• Problem requirements: Exactly the lines from the line with "You are a GUI" through the final line of the records below, both ends included, are to be set down. Do not include pictures.

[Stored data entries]
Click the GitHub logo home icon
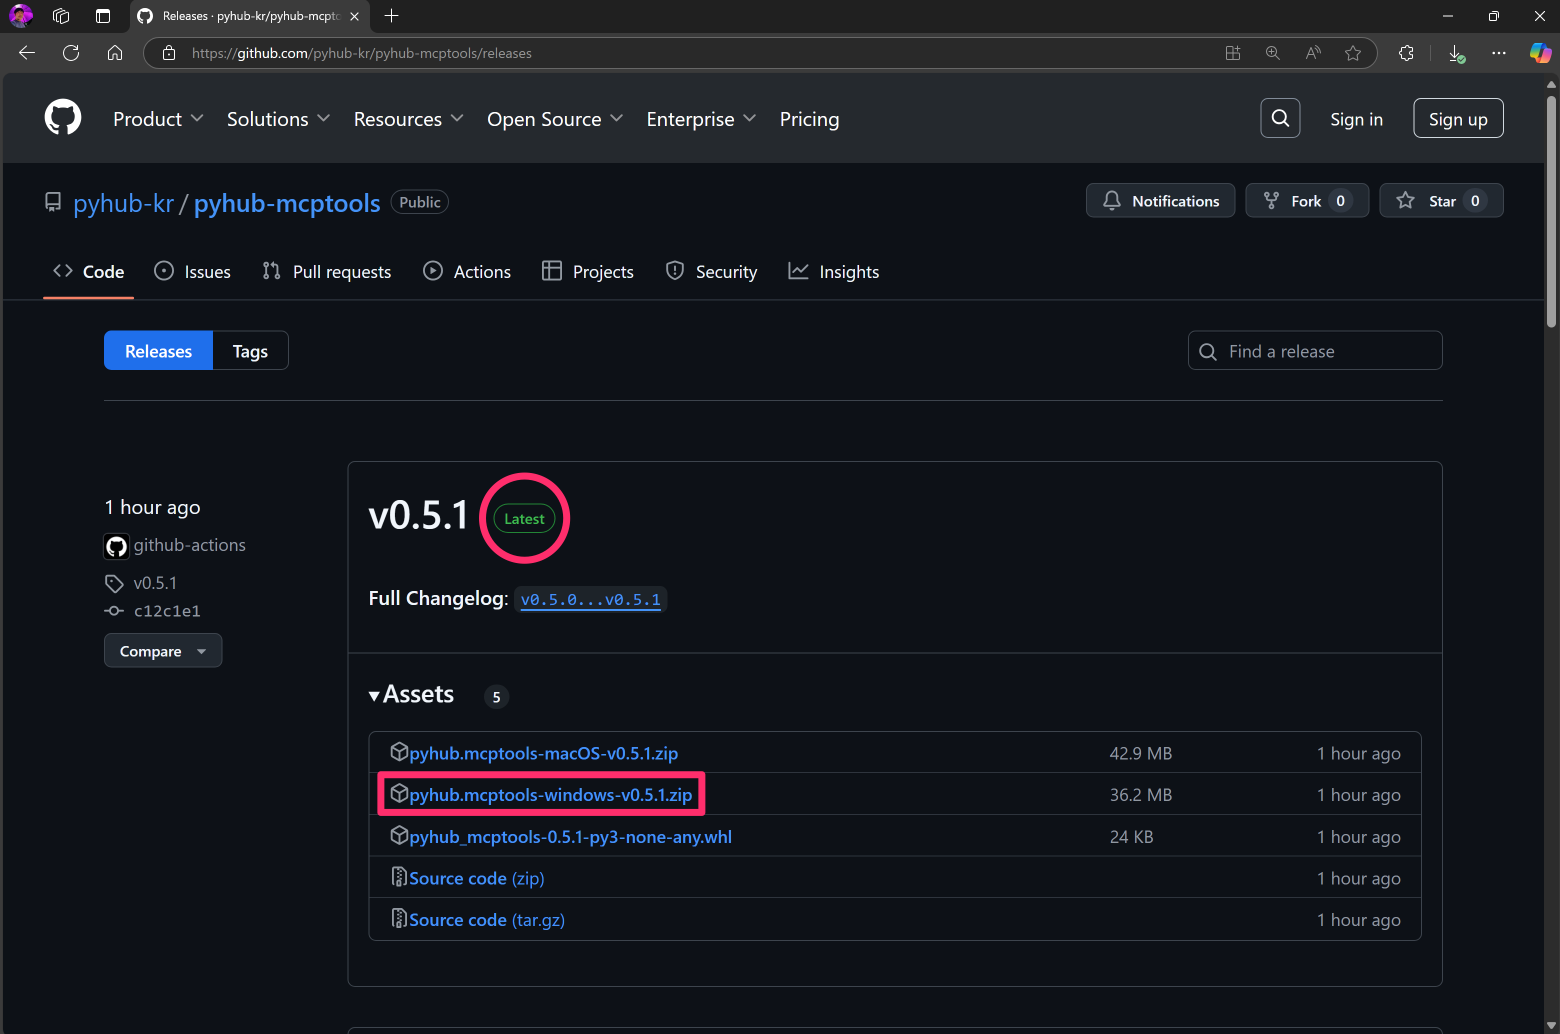1560x1034 pixels. point(63,118)

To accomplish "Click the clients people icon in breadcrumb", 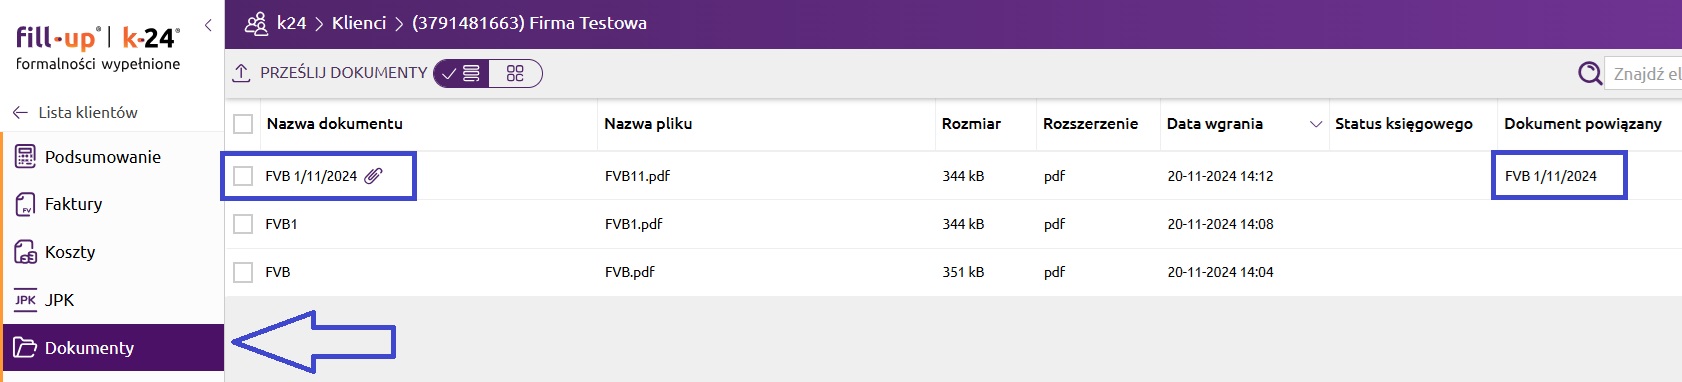I will click(256, 23).
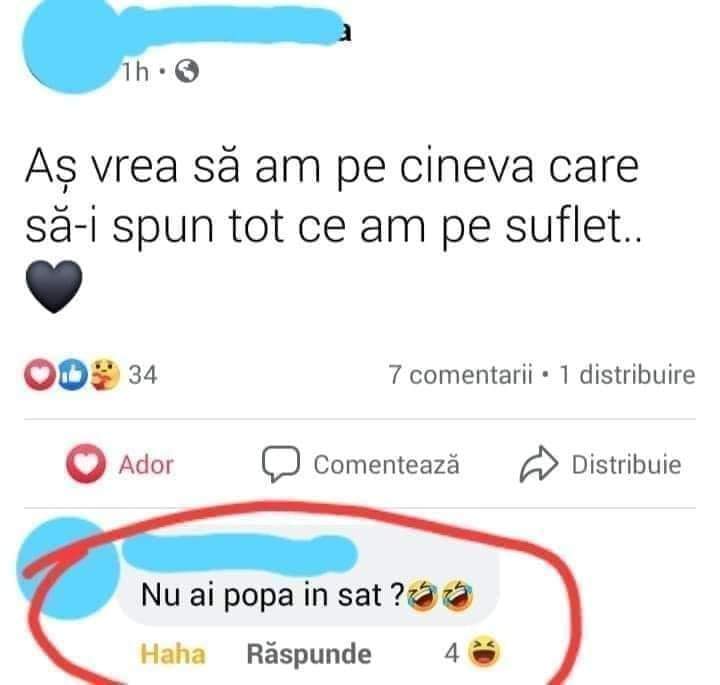Click the black heart emoji in the post
Image resolution: width=720 pixels, height=685 pixels.
(54, 286)
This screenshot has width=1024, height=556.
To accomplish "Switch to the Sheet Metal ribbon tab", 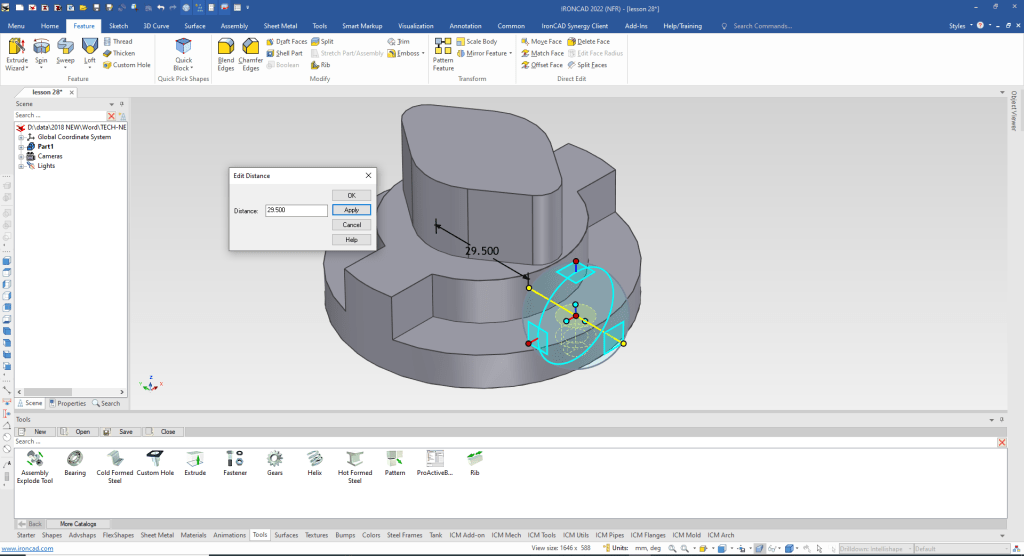I will click(x=279, y=25).
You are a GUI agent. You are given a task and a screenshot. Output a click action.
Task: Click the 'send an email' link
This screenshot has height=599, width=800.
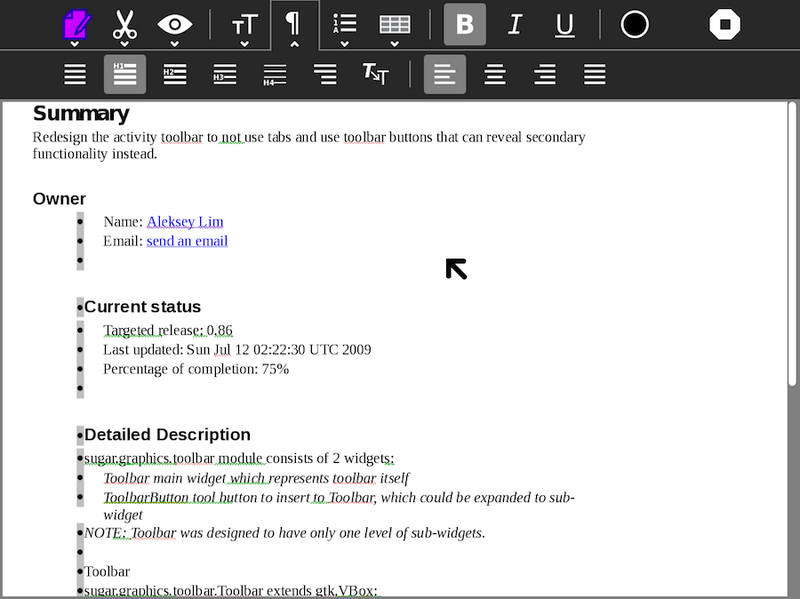(x=187, y=241)
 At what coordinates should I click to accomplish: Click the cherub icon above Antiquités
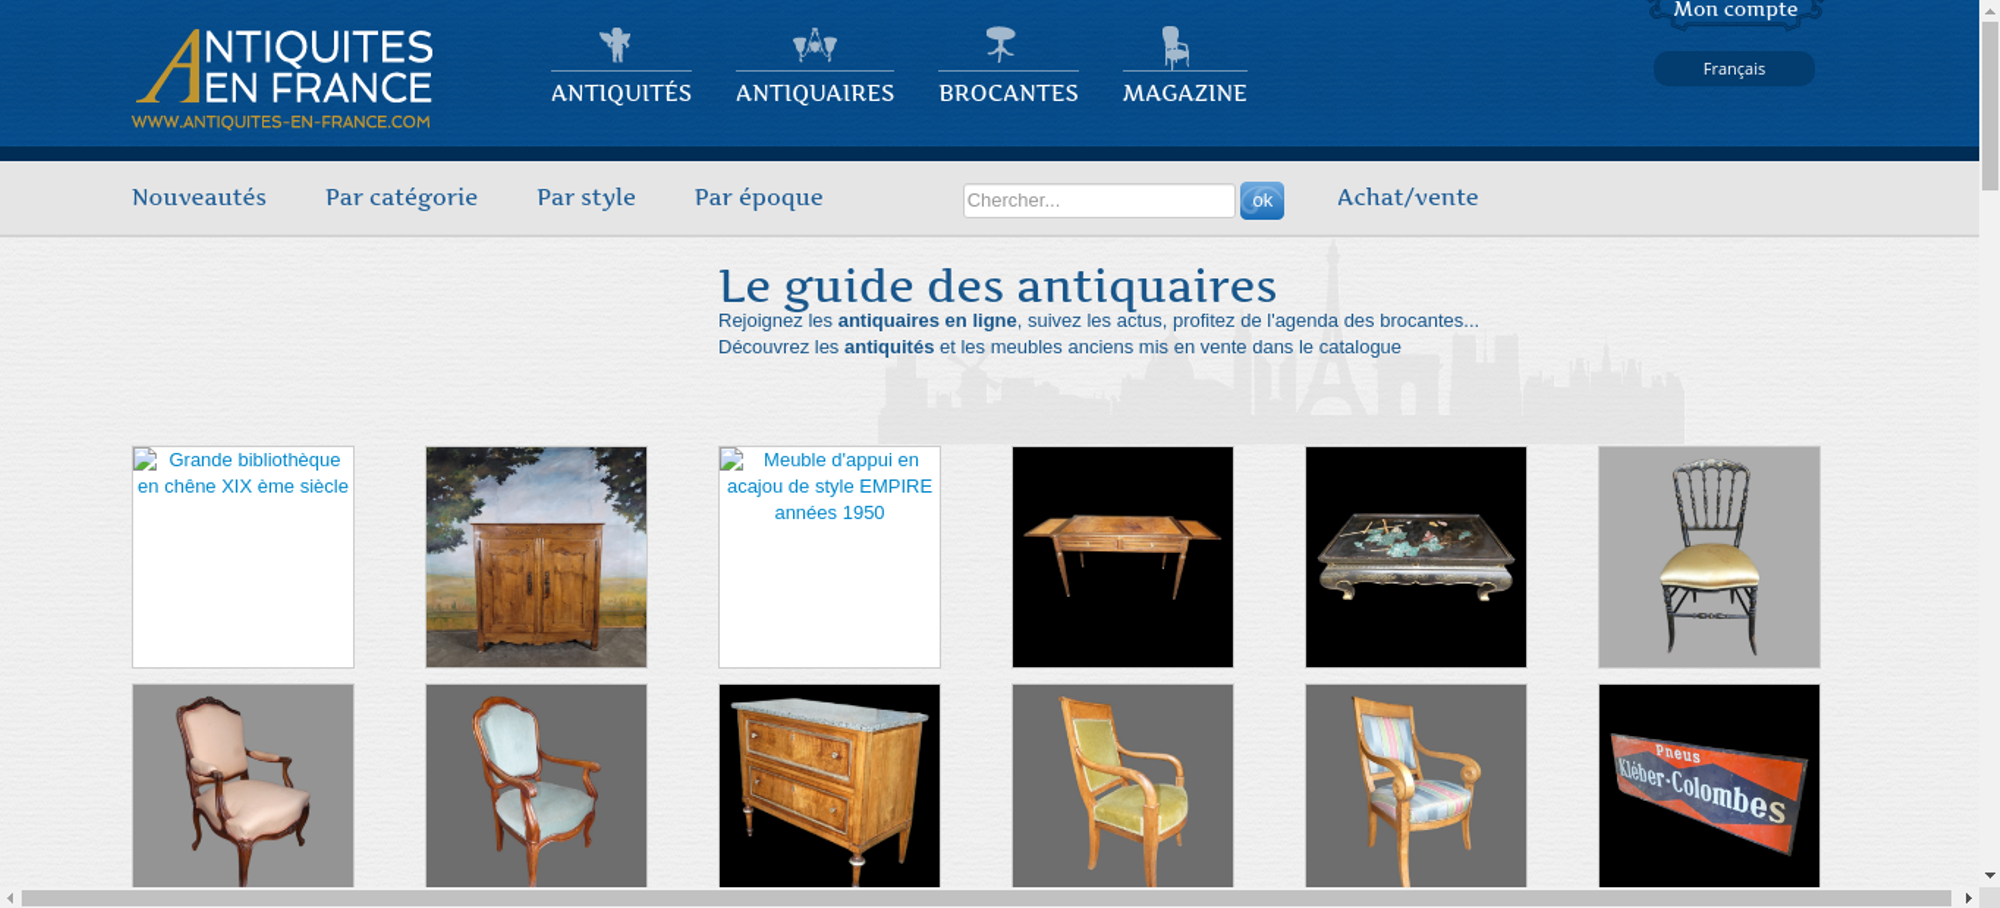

• Solution:
You are a GUI agent. You are given a task and a screenshot. Output a click action.
Task: Click the 'send an email' link
This screenshot has height=599, width=800.
(x=187, y=241)
 At what coordinates should I click to accomplish: Click the cherub icon above Antiquités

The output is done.